The way she said it kept Geri from asking more, though she was certainly curious.
“This here’s Aunt Ruthie,” Ganny said as she moved away from her parents’ graves. “She was my favorite, always had somethin’ special for me when she came over, always hidden somewhere’s so that I had to find it. Once she had a silver yo-yo stuck just beneath the dirt in this plant she’d brought over to Ma. She knew I’d spy it.”

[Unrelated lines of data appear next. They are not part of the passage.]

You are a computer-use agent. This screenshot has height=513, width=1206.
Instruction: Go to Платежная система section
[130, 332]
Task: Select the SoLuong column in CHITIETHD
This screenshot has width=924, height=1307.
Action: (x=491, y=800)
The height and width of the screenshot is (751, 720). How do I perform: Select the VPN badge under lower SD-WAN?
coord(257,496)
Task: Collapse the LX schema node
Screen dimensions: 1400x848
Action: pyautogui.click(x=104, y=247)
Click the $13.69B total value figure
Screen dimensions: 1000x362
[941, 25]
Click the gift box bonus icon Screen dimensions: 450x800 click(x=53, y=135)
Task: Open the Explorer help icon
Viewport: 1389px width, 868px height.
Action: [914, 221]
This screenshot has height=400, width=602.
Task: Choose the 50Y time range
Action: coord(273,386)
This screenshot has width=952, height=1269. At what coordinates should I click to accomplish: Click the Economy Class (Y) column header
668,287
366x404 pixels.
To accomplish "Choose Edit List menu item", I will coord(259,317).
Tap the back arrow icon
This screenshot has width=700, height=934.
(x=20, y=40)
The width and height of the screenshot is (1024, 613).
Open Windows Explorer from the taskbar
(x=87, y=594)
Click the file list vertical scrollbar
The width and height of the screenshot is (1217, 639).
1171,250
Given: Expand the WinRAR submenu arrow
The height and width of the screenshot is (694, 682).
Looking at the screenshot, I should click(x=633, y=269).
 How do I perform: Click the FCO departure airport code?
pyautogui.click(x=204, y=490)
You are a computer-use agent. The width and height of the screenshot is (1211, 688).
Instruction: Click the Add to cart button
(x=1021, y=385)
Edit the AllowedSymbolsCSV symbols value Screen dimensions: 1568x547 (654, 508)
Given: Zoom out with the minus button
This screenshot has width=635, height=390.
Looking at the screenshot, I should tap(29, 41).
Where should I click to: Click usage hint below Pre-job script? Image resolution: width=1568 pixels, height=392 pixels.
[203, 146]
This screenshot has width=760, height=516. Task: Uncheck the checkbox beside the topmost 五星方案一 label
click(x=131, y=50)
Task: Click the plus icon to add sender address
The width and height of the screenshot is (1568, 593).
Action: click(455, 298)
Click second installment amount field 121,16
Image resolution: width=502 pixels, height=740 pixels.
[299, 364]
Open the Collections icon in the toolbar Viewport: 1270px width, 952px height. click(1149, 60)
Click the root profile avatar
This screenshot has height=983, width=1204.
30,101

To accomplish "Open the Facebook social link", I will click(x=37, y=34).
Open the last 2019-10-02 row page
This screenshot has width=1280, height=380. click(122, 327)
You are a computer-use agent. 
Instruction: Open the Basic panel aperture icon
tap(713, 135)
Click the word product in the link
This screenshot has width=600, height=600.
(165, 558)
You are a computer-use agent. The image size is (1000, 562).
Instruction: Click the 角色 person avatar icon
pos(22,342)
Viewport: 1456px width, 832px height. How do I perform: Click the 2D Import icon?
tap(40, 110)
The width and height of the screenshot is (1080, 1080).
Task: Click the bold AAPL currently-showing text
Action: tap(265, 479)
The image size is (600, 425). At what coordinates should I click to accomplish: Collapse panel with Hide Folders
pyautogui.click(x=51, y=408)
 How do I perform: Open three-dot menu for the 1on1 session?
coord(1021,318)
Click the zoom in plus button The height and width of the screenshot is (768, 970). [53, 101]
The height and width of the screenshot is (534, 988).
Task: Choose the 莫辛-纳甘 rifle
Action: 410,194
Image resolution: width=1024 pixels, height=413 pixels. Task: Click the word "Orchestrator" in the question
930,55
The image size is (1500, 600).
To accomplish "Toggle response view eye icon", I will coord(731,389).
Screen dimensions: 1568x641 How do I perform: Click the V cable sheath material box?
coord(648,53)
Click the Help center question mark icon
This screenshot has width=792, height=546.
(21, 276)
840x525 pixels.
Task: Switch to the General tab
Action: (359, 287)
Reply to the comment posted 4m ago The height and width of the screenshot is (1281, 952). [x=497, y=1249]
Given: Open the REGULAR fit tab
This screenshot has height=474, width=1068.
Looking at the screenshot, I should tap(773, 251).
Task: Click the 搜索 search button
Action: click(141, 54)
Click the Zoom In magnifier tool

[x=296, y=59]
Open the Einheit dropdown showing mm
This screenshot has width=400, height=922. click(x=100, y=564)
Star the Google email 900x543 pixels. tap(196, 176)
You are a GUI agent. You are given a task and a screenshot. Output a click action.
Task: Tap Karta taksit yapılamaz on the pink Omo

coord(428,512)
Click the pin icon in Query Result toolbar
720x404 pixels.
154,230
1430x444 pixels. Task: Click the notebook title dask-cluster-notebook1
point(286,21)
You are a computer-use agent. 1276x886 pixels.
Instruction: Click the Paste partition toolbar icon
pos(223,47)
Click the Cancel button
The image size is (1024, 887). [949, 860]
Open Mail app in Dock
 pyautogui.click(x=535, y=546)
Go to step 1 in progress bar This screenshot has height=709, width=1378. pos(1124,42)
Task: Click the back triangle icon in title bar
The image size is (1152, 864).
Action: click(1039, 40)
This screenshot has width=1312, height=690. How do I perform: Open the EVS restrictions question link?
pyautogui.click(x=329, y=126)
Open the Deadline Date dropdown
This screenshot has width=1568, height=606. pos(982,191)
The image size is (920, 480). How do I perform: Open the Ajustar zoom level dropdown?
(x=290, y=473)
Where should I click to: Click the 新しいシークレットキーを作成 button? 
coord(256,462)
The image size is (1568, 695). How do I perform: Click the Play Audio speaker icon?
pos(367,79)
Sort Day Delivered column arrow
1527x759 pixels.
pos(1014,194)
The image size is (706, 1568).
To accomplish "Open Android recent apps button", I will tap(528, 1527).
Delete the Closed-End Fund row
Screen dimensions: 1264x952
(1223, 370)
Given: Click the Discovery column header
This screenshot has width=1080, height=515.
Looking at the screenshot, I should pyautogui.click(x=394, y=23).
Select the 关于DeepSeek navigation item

“A treasure hunt,” Geri whispered.
“That’s right,” Ganny said, looking surprised. “Aunt Ruthie was always good for a treasure hunt.”
Ganny had Geri put one basket of flowers on Aunt Ruthie’s grave. Then Geri set the other down right between the two graves of Ganny’s parents, but Ganny said, “No, put it over here on Stephen’s grave. He was my Ma’s baby brother, a wonderful human being,” Ganny said. Geri was surprised but did as she asked. Then Ganny walked around in the plot a bit more, pointing out a few other long lost relatives.
She stopped at another grave and then set down the roses she had picked that morning from the bush at the side of the house. Geri came up behind her and looked at the stone. Harmon Satterfield was written on one half of the tombstone with his birth and death dates. Mabel Satterfield was on the other side with her birthdate and a hyphen separating the date from a vast space on the right edge.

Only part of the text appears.